The purpose of this manuscript is to provide an explanation for the observed late-time acceleration in the universe’s expansion rate by analysing the mechanism of particle creation in an open thermodynamic systems theory with functionally dependent gravitational constant G and cosmological constant $\mathsf{\Lambda }$. The gravitational field equations have been transformed into a dimensionless system of a non-linear, first-order, coupled differential equation (DE) as function of universe’s density parameters ${\Omega }_i$ and the rate of particle creation $\mathsf{\Psi }$ in redshift space and then numerically integrated using the Runge–Kutta method. A set of two cosmological models are obtained depending on the choice of the particle creation rate—$\mathsf{\Psi }\sim H^2$ and $\mathsf{\Psi }\sim n^2$ for dust-, radiation-, and dark-energy-dominated universes, respectively. We have generated three runs in which the universe in each model was dominated by matter $w=0$, radiation $w=1/3$ or dark energy $w=-1$, with different values of $m=2,3,4,5$ for “the number of dimensions”. Accordingly, the following are observed:

• The values of h, ${\Omega }_m$, ${\Omega }_{\mathsf{\Lambda }}$, $\mathcal{N}$, $\mathcal{S}$, $\mathsf{\Psi }$ and g are in agreement with their expected values today.

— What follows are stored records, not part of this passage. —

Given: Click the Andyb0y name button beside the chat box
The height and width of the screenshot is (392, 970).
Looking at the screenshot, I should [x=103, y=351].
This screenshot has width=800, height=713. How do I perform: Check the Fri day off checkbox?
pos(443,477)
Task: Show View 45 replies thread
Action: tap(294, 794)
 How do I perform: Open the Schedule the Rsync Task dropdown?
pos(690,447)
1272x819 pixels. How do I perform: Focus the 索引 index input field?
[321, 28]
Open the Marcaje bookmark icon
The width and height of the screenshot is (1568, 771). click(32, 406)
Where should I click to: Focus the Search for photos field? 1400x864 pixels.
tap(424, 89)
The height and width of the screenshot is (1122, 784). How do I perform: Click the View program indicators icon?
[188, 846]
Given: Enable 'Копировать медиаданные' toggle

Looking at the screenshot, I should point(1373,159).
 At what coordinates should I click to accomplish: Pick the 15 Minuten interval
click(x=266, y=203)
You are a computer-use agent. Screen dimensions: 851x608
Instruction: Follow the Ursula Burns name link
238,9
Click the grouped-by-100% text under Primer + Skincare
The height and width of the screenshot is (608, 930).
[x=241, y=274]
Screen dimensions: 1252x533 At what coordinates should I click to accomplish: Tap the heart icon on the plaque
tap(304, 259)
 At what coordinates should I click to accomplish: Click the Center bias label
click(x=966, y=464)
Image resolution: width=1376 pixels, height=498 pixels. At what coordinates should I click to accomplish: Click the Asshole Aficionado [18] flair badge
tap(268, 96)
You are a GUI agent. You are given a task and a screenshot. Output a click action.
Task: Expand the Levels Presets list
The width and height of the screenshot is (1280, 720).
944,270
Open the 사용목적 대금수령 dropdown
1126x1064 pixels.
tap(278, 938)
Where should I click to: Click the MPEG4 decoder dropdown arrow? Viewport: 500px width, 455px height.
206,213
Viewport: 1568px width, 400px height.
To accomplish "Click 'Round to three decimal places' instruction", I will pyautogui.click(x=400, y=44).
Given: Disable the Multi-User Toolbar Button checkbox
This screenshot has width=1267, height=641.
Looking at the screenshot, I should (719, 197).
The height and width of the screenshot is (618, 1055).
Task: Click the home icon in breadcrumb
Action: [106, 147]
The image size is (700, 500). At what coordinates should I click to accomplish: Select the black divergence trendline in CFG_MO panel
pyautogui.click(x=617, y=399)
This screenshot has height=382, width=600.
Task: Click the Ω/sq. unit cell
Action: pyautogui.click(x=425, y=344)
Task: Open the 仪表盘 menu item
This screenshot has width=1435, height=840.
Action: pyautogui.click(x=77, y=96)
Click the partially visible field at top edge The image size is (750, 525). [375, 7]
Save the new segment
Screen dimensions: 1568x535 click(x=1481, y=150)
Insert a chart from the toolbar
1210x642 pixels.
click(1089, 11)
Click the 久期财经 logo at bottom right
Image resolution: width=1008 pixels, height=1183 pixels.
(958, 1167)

• In Model I, the behaviour of q changes depending w and m. For a matter-dominated universe, when $w=0$, if m is equal to 2 and 3, q takes a negative values less than $-0.5$, and the universe accelerates; if m is equal to 4 and 5, q takes positive values between $0.1$ and $0.5$, and the universe decelerates; for a radiation-dominated universe, when $w=1/3$, if $m=2$, q changes sign from positive in the past to a negative value in the present time at $z=0$, and if m = 3,4, and 5, q remains positive and gradually decreases to its current approximated values $[0.145,0.39,0.69]$, respectively; finally, for a dark energy type of fluid, when $w=-1$, if $m=[2,3,4,5]$, q is constant and takes the values $[-0.78,-0.71,-0.65,-0.58]$, respectively.
• In Model II, it is observed that q behaves differently depending on the number of space m and w. For instance, for a matter-dominated universe, when $w=0$, if m = 2, 3 and 4, q takes negative values between $-0.033$ and $-0.4$, the universe expands with negative acceleration, and if $m=5$, q changes sign from $-ve$ in the past to a $+ve$ value at $z_0=0$. For a radiation-dominated universe, when $w=1/3$, if $m=2$, q is negative and asymptotically evolves to rich $-1$ for large values of z, if $m=3,4,5$, q flips signs from negative in the past to the positive values 0.055, 0.26 and 0.49 at current value of z. Finally, for an energy-dominated universe, when $w=-1$, $q=[-0.97,-0.975,-0.980,-0.985]$ for $m=[2,3,4,5]$, respectively, and the universe expands with a constant rate of acceleration.
• It is noted that, as the universe expands, the particle reduces the amplitude of the physical parameters.

These results are in good agreement with observations and similar to those obtained by [15]. We can expand this work in our upcoming study to determine the model-free parameters utilizing the available cosmological data.